Having established myself for the night at Pedro’s gracious accommodation, it was time to discover Tirana. The city lies in the shadow of Mount Djat and is a surprisingly neat and well laid out town with plenty of colourful architecture to admire. The capital of Albania is an oddball city, typically post-Communist and full of contradictions. Beggars line the streets next to a bevy of Mercedes (Albania’s most popular car, all smuggled across the border from Montenegro). A good meal and a beer can be had for $3 next door to a $US3000 a night hotel. Garish casinos are sited next to Stalinist government buildings that look like local versions of an Orwellian Ministry of Truth.
Outside the museum is a heroic mural that is supposedly a panoply of Albanian history. Ancients with shields and swords stand side by side with 20th century peasants and thinkers while farmhands with raised fists march forward towards independence or EU subsidies, depending on one’s imagination. In the centre of the painting, a white dressed woman holds aloft a rifle while her male companion waves the Albanian flag. It’s not hard to guess who wears the trousers in that revolutionary relationship.
Inside the museum, exhibits tell the story of Albania from Neolithic to modern times. It was always an important stomping ground on the way south or north through the Adriatic coast, though its many mountains made it mostly fiercely impenetrable. The Illyrians established a capital in the northern city of Shkodra and ruled until they were knocked off their perch by the Romans. Then known as the province of Epirus Nova, Albania remained in Roman hands for six centuries. It was inherited by the Byzantines and the Ottomans and remained an important but externally governed province until the 20th century. That was apart from the brief interlude in the 15th century when the “Dragon of Albania”, Gjergj Kastrioti Skanderbeg, successfully held off the Ottomans for 20 years. Skanderbeg is the nation’s greatest hero and his impressive statue dominates the square named for him in the centre of Tirana.
In 1912 Albania gained independence as the Ottoman Empire collapsed amid the Balkan wars. Its neighbours did not take kindly to this and a coalition of Christian forces from Montenegro, Serbia and Greece launched a war against the new entity. Albania was formally recognised as a nation after the second Balkan War a year later.
Founded in the 17th century, Tirana is a relatively young city by Albanian standards. It was not until 1920 that it became the capital. It wasn’t an easy time for the citizens of Tirana. For four years the city was pounded by the Serbian army and forces loyal to ousted Prime Minister Ahmet Zogu who was later to give himself royal delusions as King Zog I. Zog was a lucky, if hated, man. He survived no less than 55 assassination attempts including one time where he returned fire at his would-be killers. But having been supported by Mussolini, the Italians demanded more power and when Zog refused, Il Duce’s forces invaded and forced Zog into exile.
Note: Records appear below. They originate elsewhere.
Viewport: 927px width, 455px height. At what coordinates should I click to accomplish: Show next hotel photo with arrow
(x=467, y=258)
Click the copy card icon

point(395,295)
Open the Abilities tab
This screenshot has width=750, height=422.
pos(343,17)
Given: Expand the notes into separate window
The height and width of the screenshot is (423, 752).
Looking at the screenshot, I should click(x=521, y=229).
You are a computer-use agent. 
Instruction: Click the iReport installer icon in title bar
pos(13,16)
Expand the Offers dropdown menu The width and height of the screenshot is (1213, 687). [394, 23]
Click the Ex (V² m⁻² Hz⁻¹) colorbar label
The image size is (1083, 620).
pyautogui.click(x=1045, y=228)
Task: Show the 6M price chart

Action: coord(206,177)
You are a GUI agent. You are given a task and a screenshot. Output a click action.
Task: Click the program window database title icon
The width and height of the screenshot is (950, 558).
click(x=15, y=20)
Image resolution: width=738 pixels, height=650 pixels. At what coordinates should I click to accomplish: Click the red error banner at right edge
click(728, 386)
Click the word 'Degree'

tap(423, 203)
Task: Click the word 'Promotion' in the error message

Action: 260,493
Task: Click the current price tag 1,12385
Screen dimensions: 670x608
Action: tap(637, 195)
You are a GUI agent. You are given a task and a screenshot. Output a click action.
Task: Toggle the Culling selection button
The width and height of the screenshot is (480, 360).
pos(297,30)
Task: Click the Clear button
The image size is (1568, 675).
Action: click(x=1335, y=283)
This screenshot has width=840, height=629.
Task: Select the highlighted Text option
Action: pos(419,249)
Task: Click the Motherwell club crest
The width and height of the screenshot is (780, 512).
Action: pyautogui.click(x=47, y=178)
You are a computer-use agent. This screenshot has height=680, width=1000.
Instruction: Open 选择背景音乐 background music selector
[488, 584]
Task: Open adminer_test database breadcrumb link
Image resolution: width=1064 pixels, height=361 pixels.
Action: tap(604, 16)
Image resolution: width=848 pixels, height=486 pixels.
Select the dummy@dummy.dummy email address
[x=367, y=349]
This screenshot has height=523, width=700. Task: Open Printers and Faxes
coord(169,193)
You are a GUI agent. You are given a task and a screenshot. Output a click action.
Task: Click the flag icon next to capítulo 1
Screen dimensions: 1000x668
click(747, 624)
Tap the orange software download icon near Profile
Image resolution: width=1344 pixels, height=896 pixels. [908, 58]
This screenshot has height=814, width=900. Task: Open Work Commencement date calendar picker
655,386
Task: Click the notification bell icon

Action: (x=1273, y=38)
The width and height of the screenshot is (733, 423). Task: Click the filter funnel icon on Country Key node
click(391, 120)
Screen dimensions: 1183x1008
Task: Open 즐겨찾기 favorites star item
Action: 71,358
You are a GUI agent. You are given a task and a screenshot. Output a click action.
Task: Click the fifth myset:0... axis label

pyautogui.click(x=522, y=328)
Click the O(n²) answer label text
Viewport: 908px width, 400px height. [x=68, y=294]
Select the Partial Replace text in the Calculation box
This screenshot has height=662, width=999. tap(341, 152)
In World War II Mussolini used Albania as his launching pad to attack Greece. When that ended badly, the Germans took over in both countries. A local resistance organisation grew to defend Albania from the Italians and then Germany. Led by the French-educated Enver Hoxha, the resistance movement was extraordinarily successful and overthrew the German regime without Soviet support. Albania also protected its Jews and was the only country in Europe to have more Jews at the end of the war than it had at the beginning.
Hoxha had also supported the Yugoslav resistance and was helped into post-war power by a grateful Tito. He instituted his own form of Communism but Albania gradually became more isolated as Hoxha accused Yugoslavia of interference. He would lead the nation until his death in 1985. He became increasingly weird the older he got. He built 750,000 bunkers across the country in case of war. He banned beards. In 1978 his Code of Lekë made women property of their husbands stating: A woman is known as a sack, made to endure as long as she lives in her husband's house.
The fate of women and sacks remained precarious through the uncertain times of the late 1980s. After the fall of the Berlin Wall, the country made cautious moves towards reform. The Communists were routed in elections. Albania, like many of its neighbours, is now dealing with life as a full tilt capitalist country. The currency is still the lek, though the euro is accepted in many places. Tirana remains a very cheap city though as it works out how to attract tourists, that will quickly change. For now Tirana, like Albania as a whole, is in transition. The old certainties are gone - though perhaps nothing was certain under the unstable Hoxha.